++++ Document text ++++

Through this book, Jennifer Newby introduces the reader to the ‘invisible’ but active women who contributed to society throughout the nineteenth and early twentieth century, recording the actions and lives of those ‘often poorly represented in the archives’ through extensive research, complemented with, as Newby puts it, ‘a bit of creativity and luck’.
As the title suggests, Jennifer Newby’s book is a broad exploration of women’s social history in Britain, considering not only the occupational opportunities available to women in the period of 1800-1939, but also what they could expect in relation to leisure, accommodation, health and life expectancy in general. Her study uses a combination of sources, including statistical evidence from censuses, surveys and documentation found in various national and local archives, as well as personal accounts and experiences sourced from diaries, letters between friends, and memoirs such as Flora Thompson’s Lark Rise to Candleford. This combination of ‘the drier facts of birth, marriage and death’ and women’s personal experiences, which as Newby herself notes can be ‘incredibly poignant’, allows for a discursive text which is factual and informative while also being an interesting and captivating read.
Women’s Lives has a dual purpose. Firstly, it documents Newby’s own research in the subject, and secondly it acts as a textbook or guide for those doing their own research, whether it be academic researchers or simply those trying to compile or ‘flesh out’ a family tree. Each chapter is categorized through occupation and/or social standing, beginning with the typical occupations of working class women, such as domestic service and factory work, and continuing with the careers and expectations of middle class and then aristocratic women. The chapters are broken into smaller sections through repetitive subheadings including ‘What did they do?’ and ‘How did they live?’, allowing for a uniform approach to the presentation of the various lifestyles of the time. Each chapter concludes with a ‘how to’ guide listing archives that are relevant to the study of that area of research. Newby lists obvious sources of information, such as the National Archives, but also encourages the creative use of sources, such as looking for job advertisements in local papers of the time for an indication of roles available, wages one could anticipate, and expectations of the employer.

++++

» Given request 1: Retype the book review from "Through this book, Jennifer" up to and including "creativity and luck’.".

++++ Record list ++++

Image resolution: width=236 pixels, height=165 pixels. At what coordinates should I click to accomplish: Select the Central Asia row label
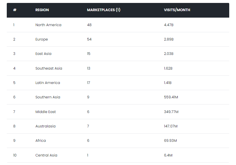46,155
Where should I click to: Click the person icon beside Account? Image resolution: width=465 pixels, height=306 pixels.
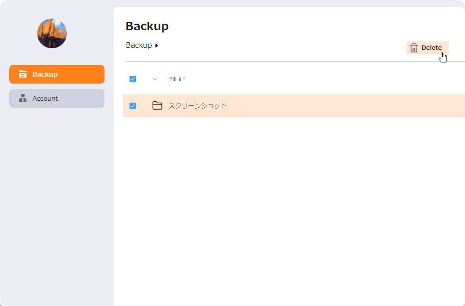(x=22, y=98)
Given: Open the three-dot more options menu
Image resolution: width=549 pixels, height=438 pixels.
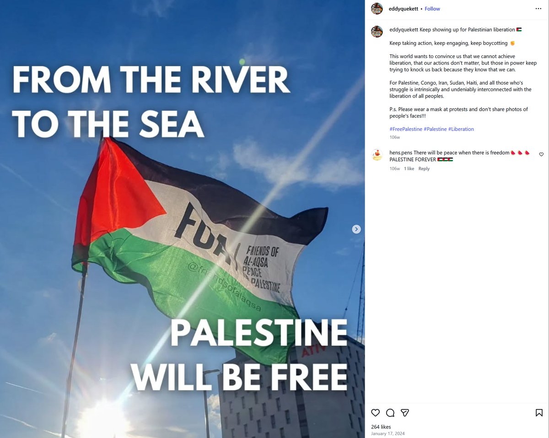Looking at the screenshot, I should coord(539,9).
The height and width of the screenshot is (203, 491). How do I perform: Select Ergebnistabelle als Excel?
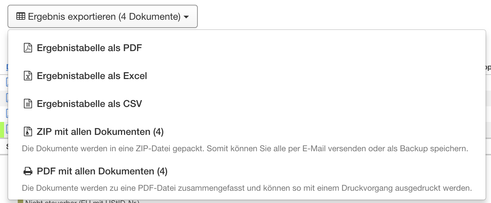92,76
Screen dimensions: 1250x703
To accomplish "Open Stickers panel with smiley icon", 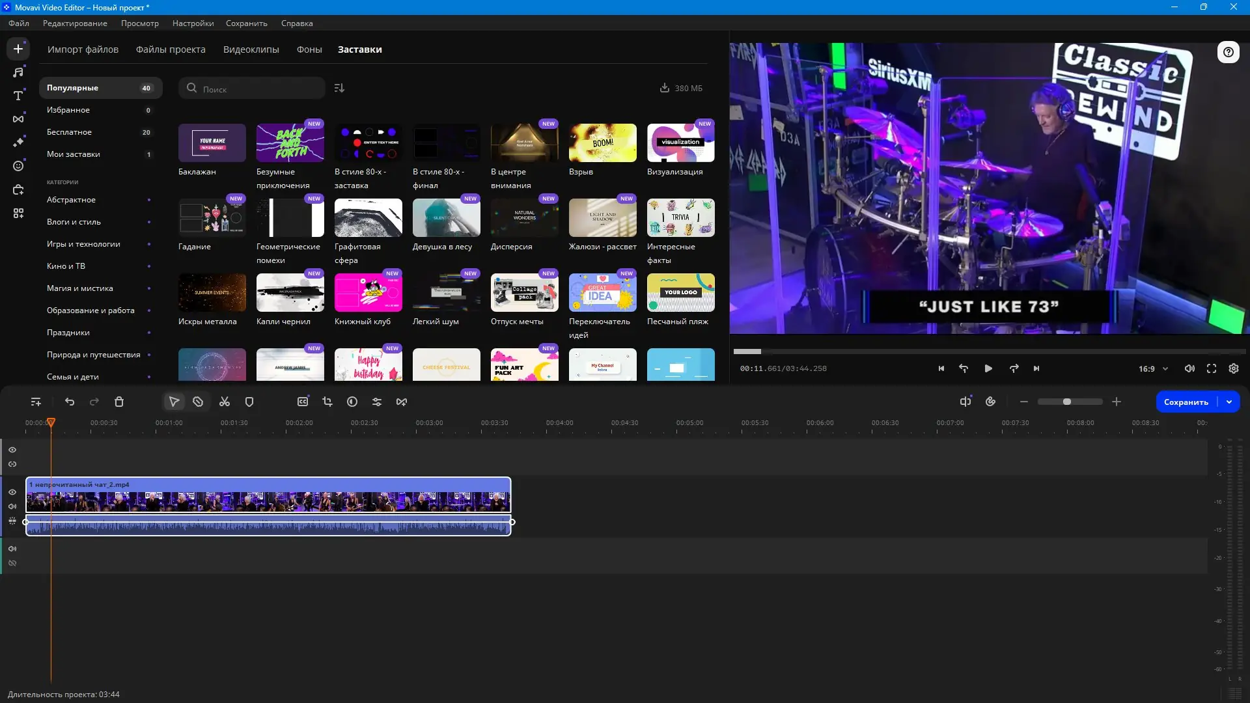I will (x=18, y=166).
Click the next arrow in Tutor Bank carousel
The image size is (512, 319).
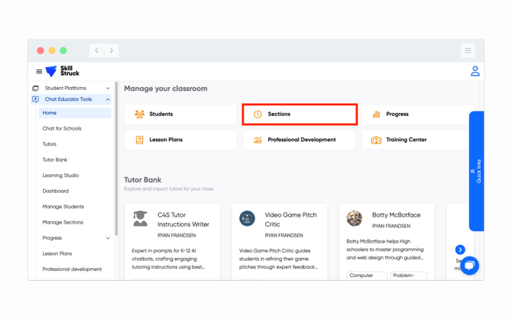(x=460, y=250)
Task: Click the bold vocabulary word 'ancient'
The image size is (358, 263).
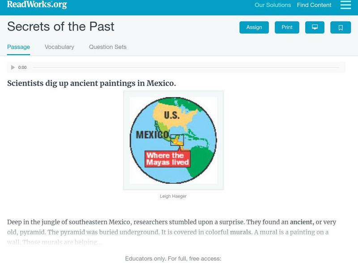Action: point(302,222)
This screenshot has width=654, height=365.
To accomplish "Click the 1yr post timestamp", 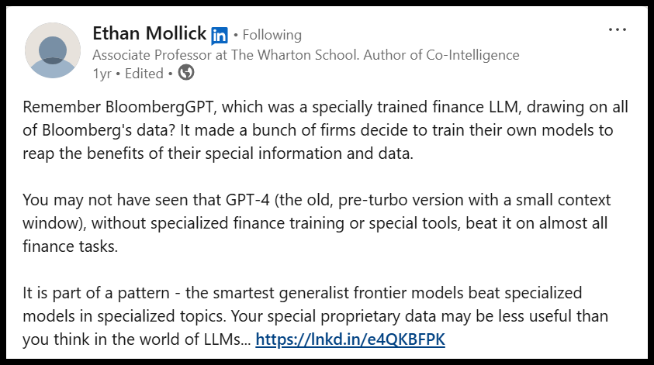I will [x=101, y=74].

++++

» Given request 2: Please rewrite the listing from its first line up to and including the line with "(x=22, y=98)", changing "Image resolution" to "Screenshot resolution" and keeping everything else the same. Omit the pictures.

» Exercise answer 1:
Through this book, Jennifer Newby introduces the reader to the ‘invisible’ but active women who contributed to society throughout the nineteenth and early twentieth century, recording the actions and lives of those ‘often poorly represented in the archives’ through extensive research, complemented with, as Newby puts it, ‘a bit of creativity and luck’.

» Exercise answer 2:
Screenshot resolution: width=236 pixels, height=165 pixels. At what coordinates should I click to accomplish: Select the Central Asia row label
46,155
Where should I click to: Click the person icon beside Account? Screenshot resolution: width=465 pixels, height=306 pixels.
(x=22, y=98)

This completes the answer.